A estrutura do livro é outra de suas virtudes. Dividido em seis sessões, a obra se apresenta como um esqueleto meticulosamente construído, sugerindo um roteiro não apenas deste livro, mas possivelmente dos caminhos futuros que Andrey possa trilhar. O mar, as descrições impressionistas e o observador atento à finitude do mundo são temas que se entrelaçam e convidam o leitor a um dessecamento lírico, onde o essencial é exposto sem ornamentos desnecessários.

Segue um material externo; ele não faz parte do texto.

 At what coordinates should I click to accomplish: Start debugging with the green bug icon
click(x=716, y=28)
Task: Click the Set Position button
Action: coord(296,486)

A escolha do título, “Coruja de Trapo”, é particularmente significativa. A coruja, símbolo universal de sabedoria e da noite, contrasta com o trapo, que evoca desgaste, apodrecimento, e, como indicam as epígrafes do livro, a queda da existência. Essa dualidade é um convite ao leitor para refletir sobre o tempo, o envelhecimento e a inevitável decadência que nos cerca. Não apenas a nós seres humanos, mas a materialidade ao nosso redor.
Além disso, o diálogo com a tradição do modernismo, especialmente com nomes como Ferreira Gullar e João Cabral de Melo Neto, é palpável. A obra ressoa uma afinidade com esses mestres ao trazer à tona não apenas um estilo conciso e direto, mas também ao revelar uma contemplação profunda da realidade, embebida de uma sensibilidade rara.
A leitura de “Coruja de Trapo” me deixou com um sentimento de satisfação e reflexão. Andrey Oliveira não apenas estreou com uma obra de impacto, mas estabeleceu-se como uma voz relevante na poesia contemporânea. A sublime estética do desgaste que ele nos apresenta é um testamento à capacidade da poesia de capturar e transformar o efêmero em eterno.